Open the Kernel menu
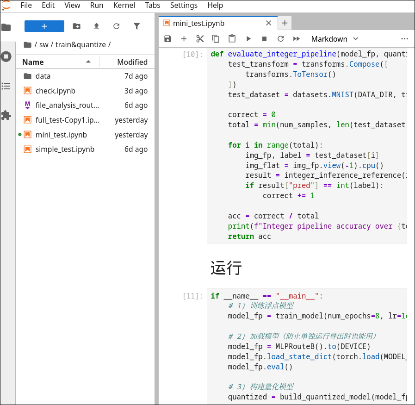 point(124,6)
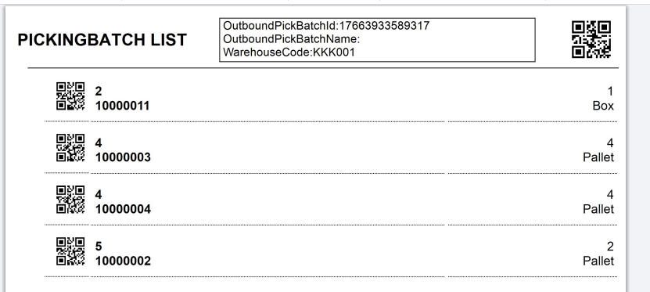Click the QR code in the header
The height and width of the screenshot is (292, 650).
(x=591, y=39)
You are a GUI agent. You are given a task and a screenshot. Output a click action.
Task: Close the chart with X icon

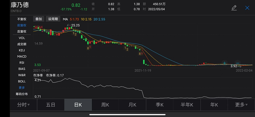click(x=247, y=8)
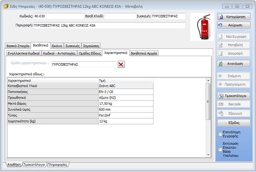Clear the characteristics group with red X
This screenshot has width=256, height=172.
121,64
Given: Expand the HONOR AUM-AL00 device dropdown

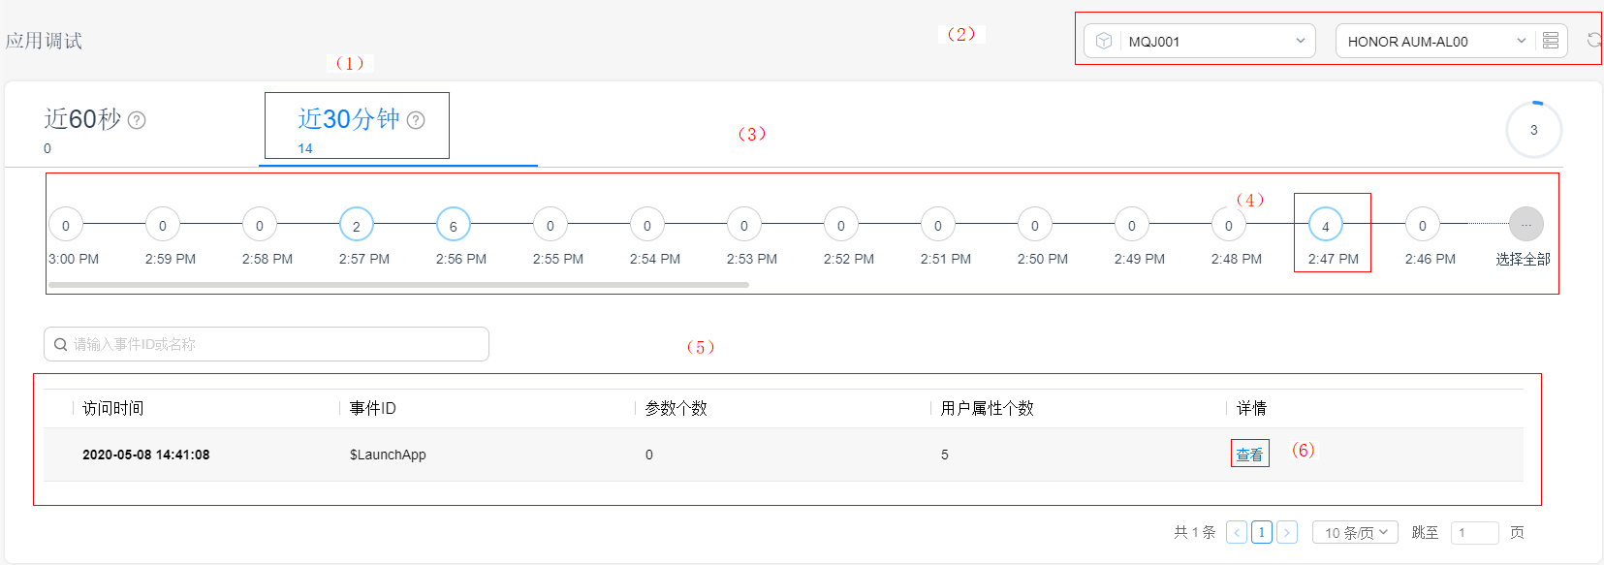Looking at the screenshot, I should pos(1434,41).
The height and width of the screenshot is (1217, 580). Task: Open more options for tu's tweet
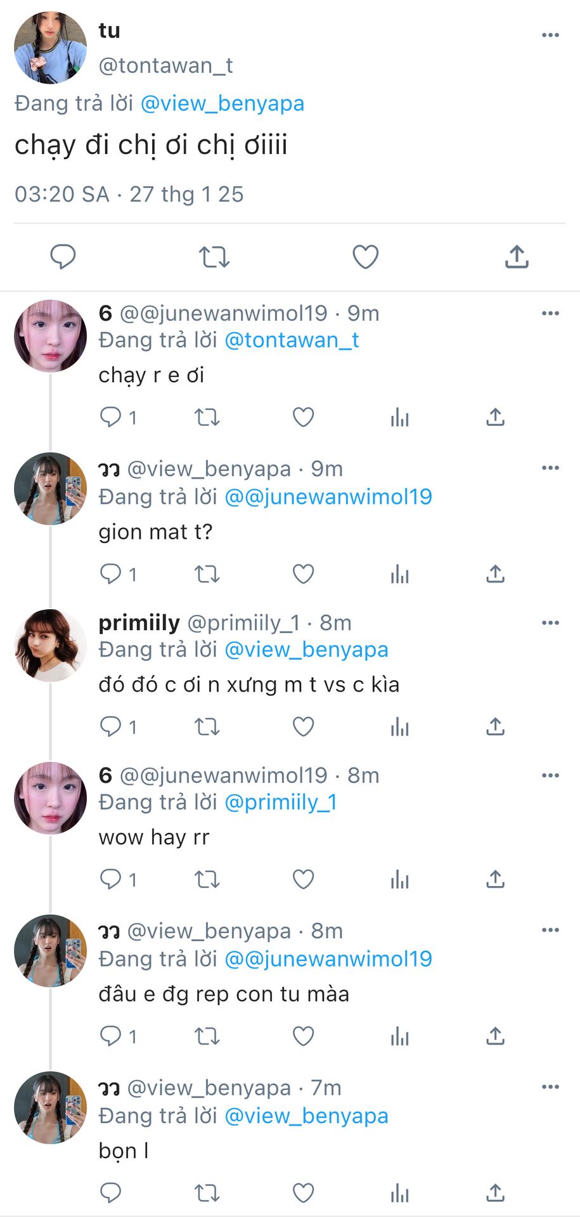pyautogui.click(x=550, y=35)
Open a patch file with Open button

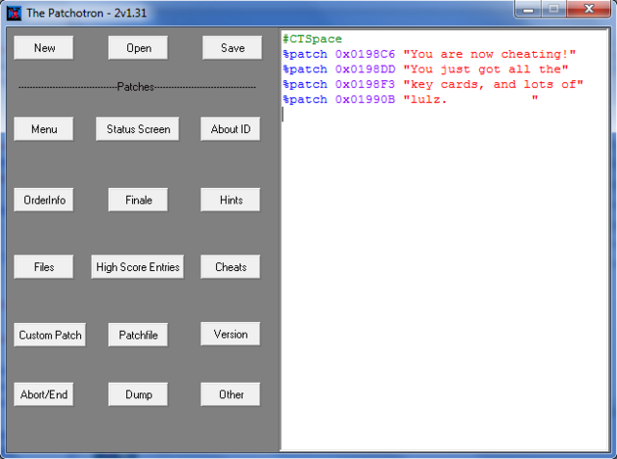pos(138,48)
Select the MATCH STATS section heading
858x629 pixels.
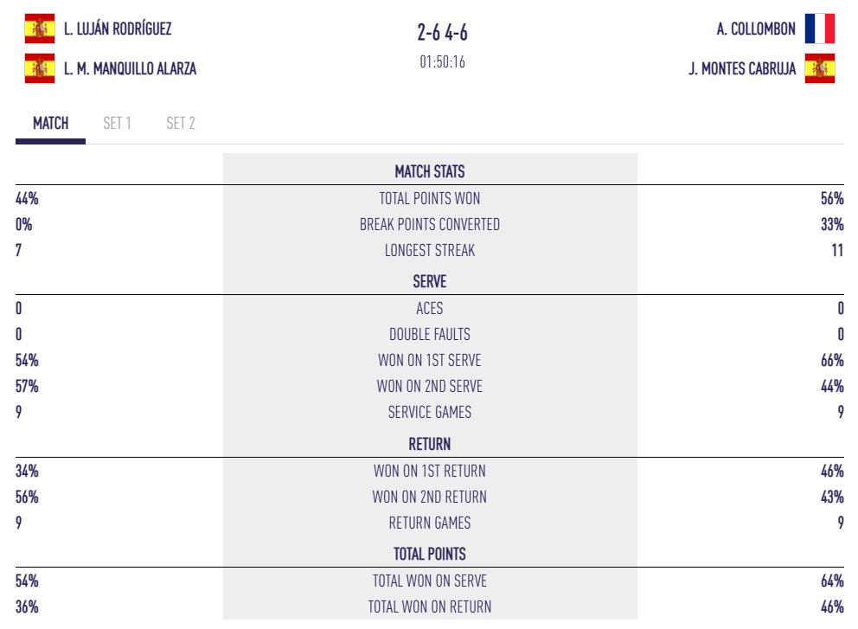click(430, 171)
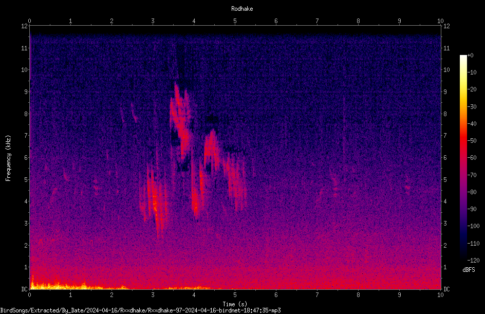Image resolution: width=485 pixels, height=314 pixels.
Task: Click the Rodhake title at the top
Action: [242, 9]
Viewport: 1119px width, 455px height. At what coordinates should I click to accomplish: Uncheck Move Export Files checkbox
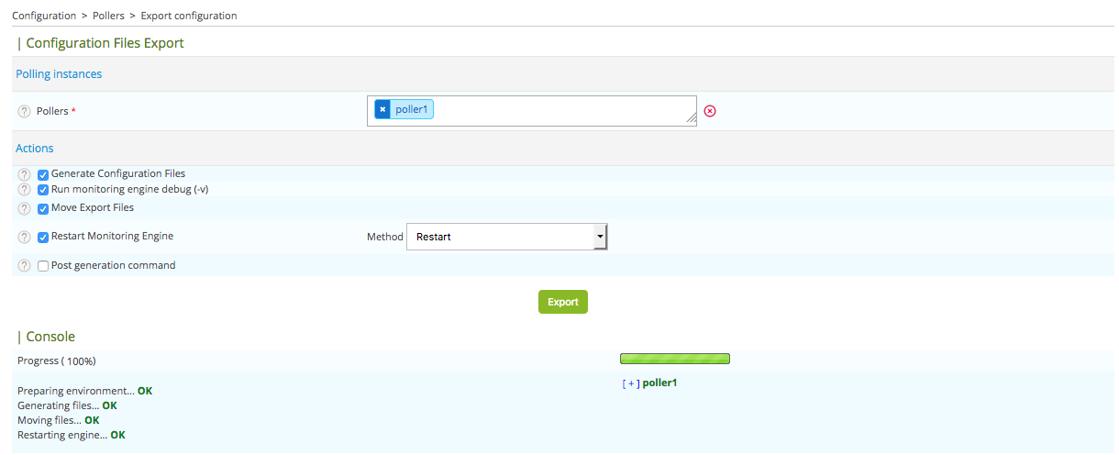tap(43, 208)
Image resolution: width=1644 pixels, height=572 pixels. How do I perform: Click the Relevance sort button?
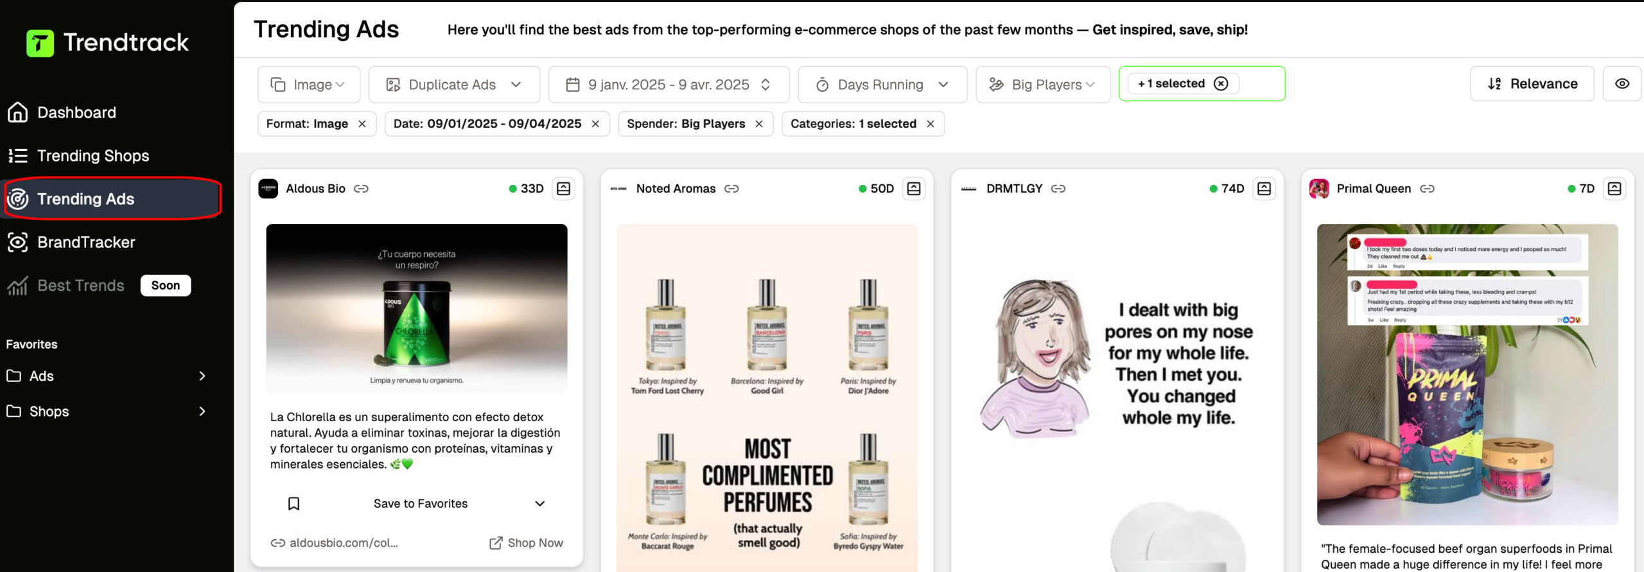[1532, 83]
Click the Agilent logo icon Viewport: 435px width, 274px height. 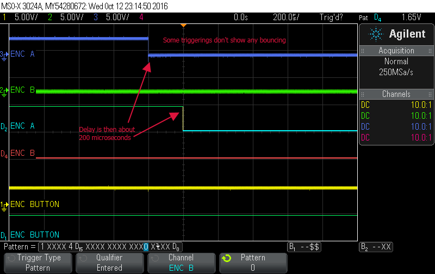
::::
**WHAT TO WORK ON:** All of the entries need to be retyped word for word, pictures excluded.

**TASK OUTPUT:**
Open the Kernel menu
 point(124,6)
Click the QR code in the header
The height and width of the screenshot is (292, 650).
(x=591, y=39)
You are a GUI agent. You are given a task and a screenshot. Output a click action.
Task: Close the chart with X icon

click(x=247, y=8)
Clear the characteristics group with red X
This screenshot has width=256, height=172.
121,64
Given: Expand the HONOR AUM-AL00 device dropdown

Looking at the screenshot, I should pos(1434,41).
The height and width of the screenshot is (1217, 580). Task: Open more options for tu's tweet
pyautogui.click(x=550, y=35)
Open a patch file with Open button

pos(138,48)
Select the MATCH STATS section heading
858x629 pixels.
click(430, 171)
Image resolution: width=485 pixels, height=314 pixels.
Task: Click the Rodhake title at the top
Action: [242, 9]
Viewport: 1119px width, 455px height. At what coordinates should I click to accomplish: Uncheck Move Export Files checkbox
tap(43, 208)
Image resolution: width=1644 pixels, height=572 pixels. How do I perform: Click the Relevance sort button?
[1532, 83]
Click the Agilent logo icon Viewport: 435px width, 274px height. 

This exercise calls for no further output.